Nissan claims the district court erred in assuming that Nissan's exercise of its contractual right to change the dealers' PMAs was a "modification" within the meaning of Section 1254(S). Nissan argues that, because it had an expressed contractual right to alter the dealers' PMAs in its reasonable discretion, from time to time, there was no modification; therefore, the statute, providing standards for agreement modifications, is inapplicable.

Also within this assignment of error, Nissan argues that the proposed changes to the dealers' PMAs do not substantially and adversely affect the appellees' rights, obligations, investment or return on investment, which is a threshold requirement for the application of Section 1254(S). Nissan contends the only effect the dealers have cited is an effect on hypothetical dealership relocations. Nissan further argues the authority to determine PMA boundaries lies solely with the distributor because Nissan's evaluation of each dealer's performance will be compromised by the Commission assigning territory to All Star and Royal for which Nissan believes LeBlanc should be responsible, and the commission and the trial court erred in not recognizing Nissan's right to determine PMA boundaries.

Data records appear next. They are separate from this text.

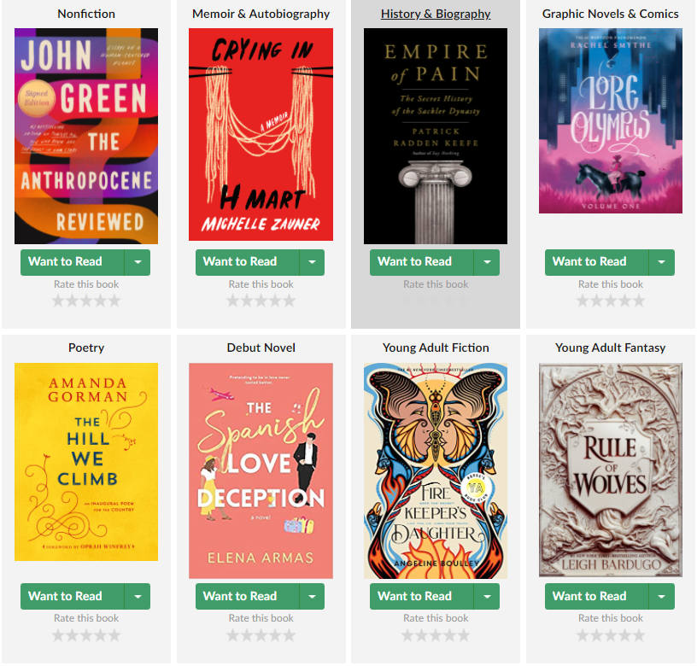Add Spanish Love Deception to Want to Read

(x=247, y=596)
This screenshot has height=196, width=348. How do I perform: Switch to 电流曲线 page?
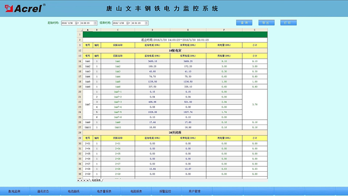pyautogui.click(x=73, y=191)
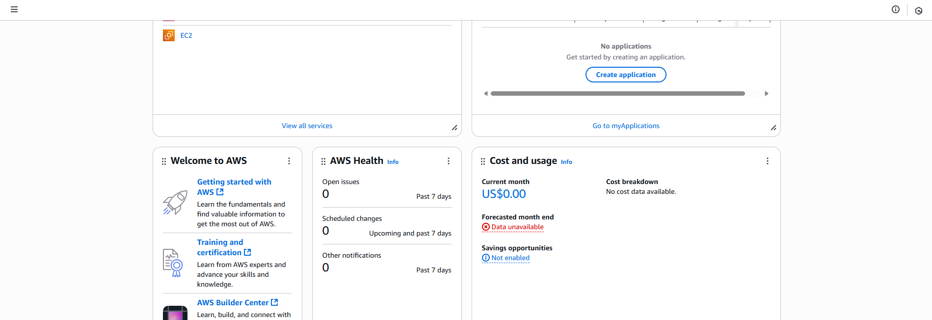This screenshot has width=932, height=320.
Task: Click the hexagon settings icon at top right
Action: [919, 10]
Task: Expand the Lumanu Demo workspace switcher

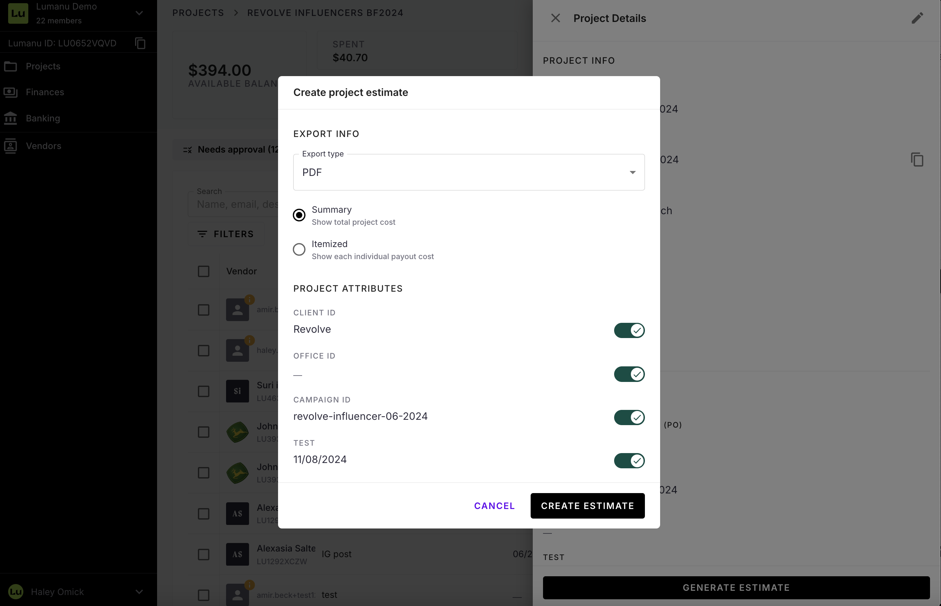Action: click(x=139, y=13)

Under the existing PMAs, All Star and Royal have the right to protest the relocation of another dealer in their respective tracts and have the right, subject to Nissan's approval, to relocate within those tracts. The rights to prohibit another same line dealer from moving into a census tract in an area of tremendous growth and potential and to move into that area are certainly substantial and are adversely affected when the manufacturer entirely eliminates those rights by deleting the tracts from a PMA.

Nissan takes the position that it made the modification because it was required to assign a PMA to Price LeBlanc. It determined that Price LeBlanc's PMA should consist of Ascension Parish and a specified area at the southernmost boundary of East Baton Rouge Parish by "uniformly applying the standards it uses for defining PMAs throughout the country." Nissan notes that the Commission previously determined that All Star and Royal were not adequately performing in this same area when it approved LeBlanc's license and that LeBlanc consistently outperforms the other dealerships in the disputed tracts. Sales in a dealer's PMA, according to Nissan, is the manner in which Nissan judges dealership performance.

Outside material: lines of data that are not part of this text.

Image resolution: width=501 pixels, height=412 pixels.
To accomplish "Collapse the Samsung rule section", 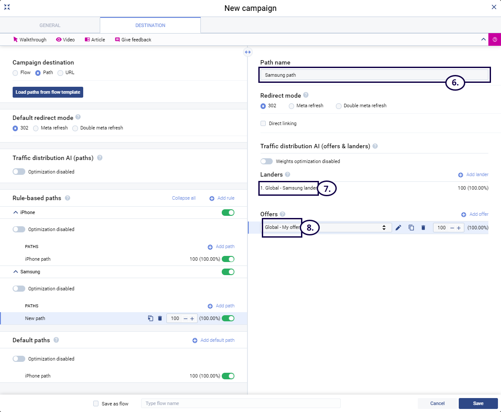I will tap(16, 272).
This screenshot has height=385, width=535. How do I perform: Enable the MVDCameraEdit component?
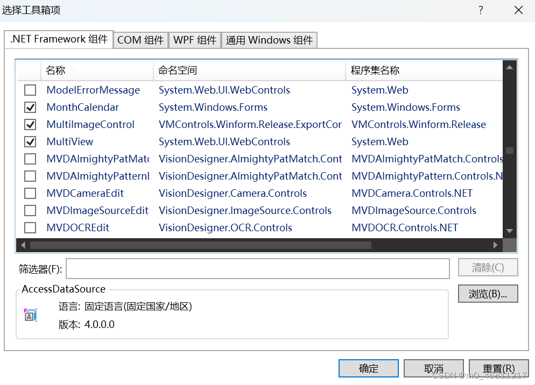coord(30,193)
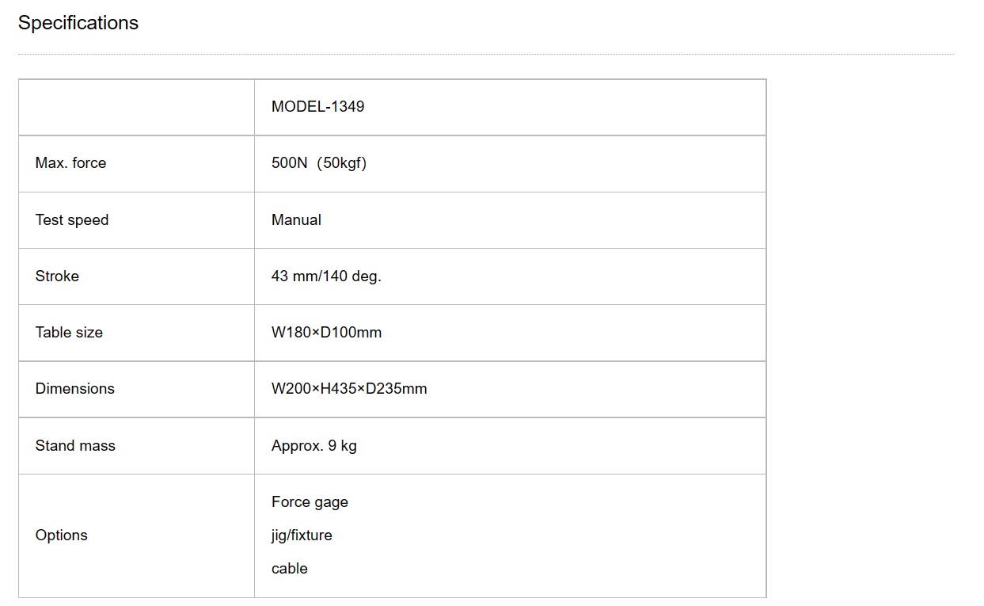
Task: Select the W200×H435×D235mm value
Action: coord(349,389)
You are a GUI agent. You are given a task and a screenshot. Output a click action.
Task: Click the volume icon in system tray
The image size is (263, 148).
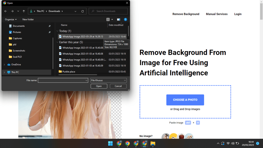pyautogui.click(x=233, y=143)
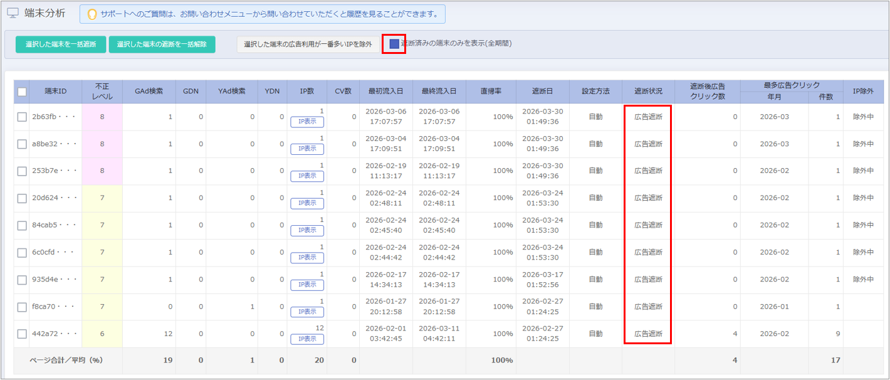Open IP表示 for device 442a72

tap(306, 339)
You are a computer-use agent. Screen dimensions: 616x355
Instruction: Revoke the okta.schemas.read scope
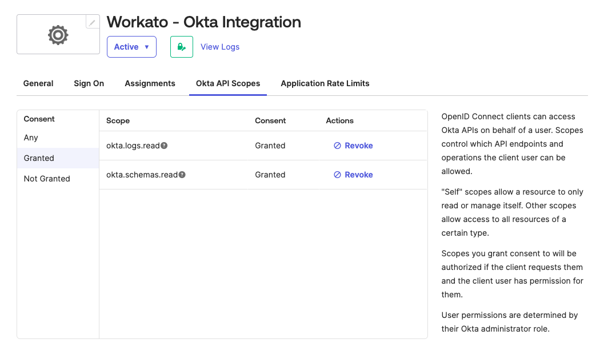(x=358, y=175)
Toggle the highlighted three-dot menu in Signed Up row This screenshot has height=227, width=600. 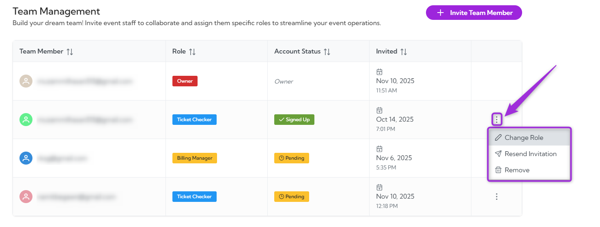click(497, 120)
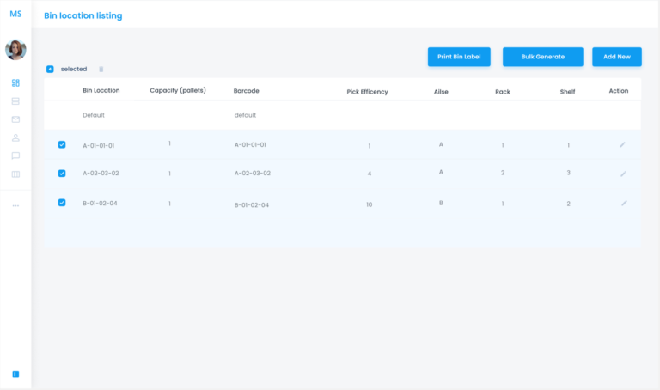Click the Add New button
660x390 pixels.
617,57
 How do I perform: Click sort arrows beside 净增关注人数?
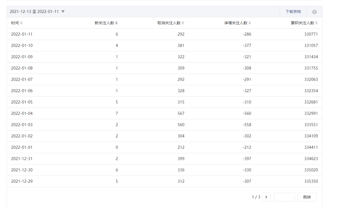pyautogui.click(x=250, y=23)
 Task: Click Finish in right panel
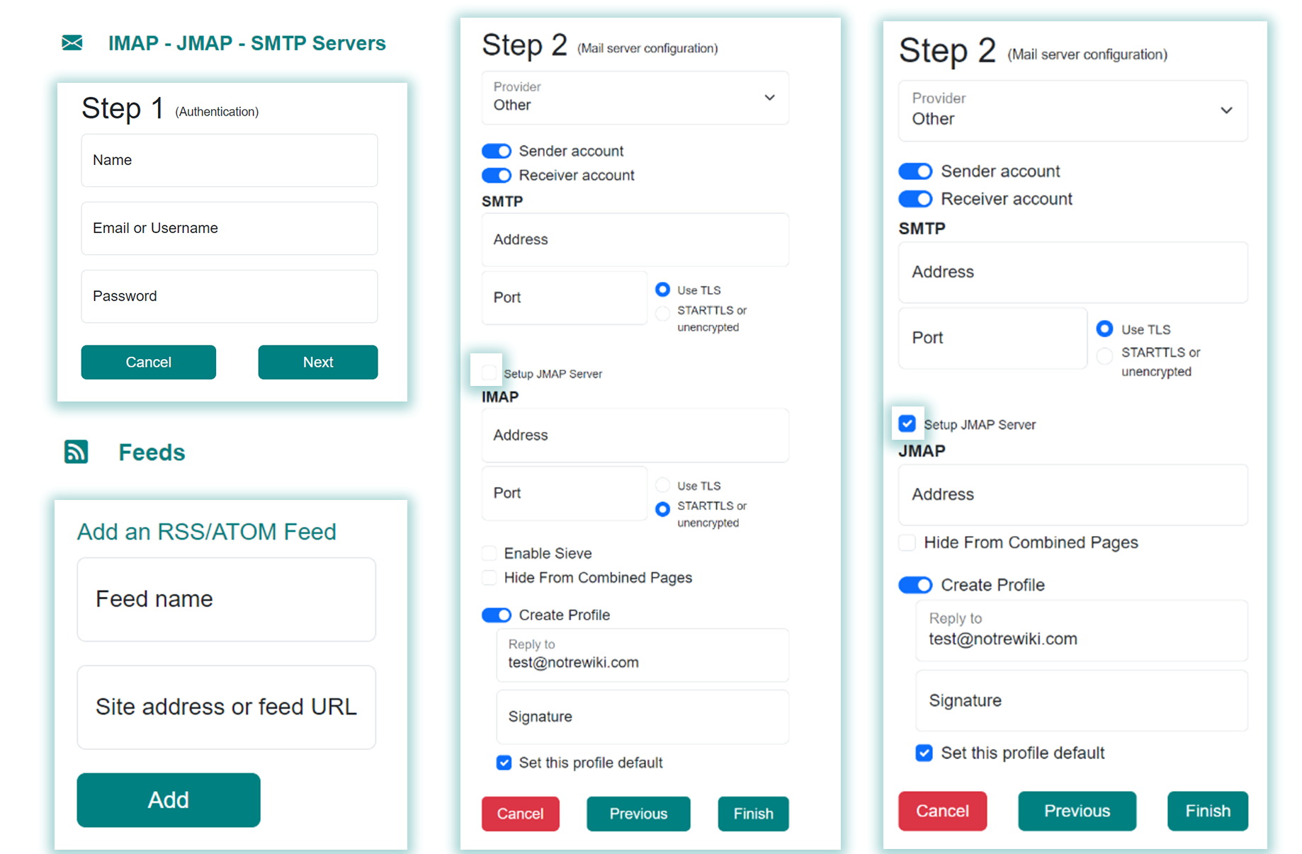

Nissan argues that it draws PMA boundaries in the exact same manner across the entire country. Nissan claims that the dealers did not even argue that their process is discriminatory and that the Commission conceded that the process was "arguably non-discriminatory."

Nissan also claims the modification will have no adverse effect upon the dealers' investments or return on investments because dealers are free to sell vehicles to customers in any PMA.

Nissan concedes the proposed modification does not affect the public interest and that redefining PMAs is not necessary for the orderly and profitable distribution of motor vehicles by the dealer.

While it is obviously true that Nissan has the right to assign PMAs as it sees fit, that right is not absolute. When a claim is raised that the manufacturer's assignment of PMAs violates Louisiana law, the Commission and the courts are authorized to determine the right result in light of the law of this state and the terms of the contract. Because Louisiana law is clear that the Act prohibits any agreement which seeks to modify the terms of the Act, the Commission properly decided the issue instead of permitting the distributor alone to regulate its dealers.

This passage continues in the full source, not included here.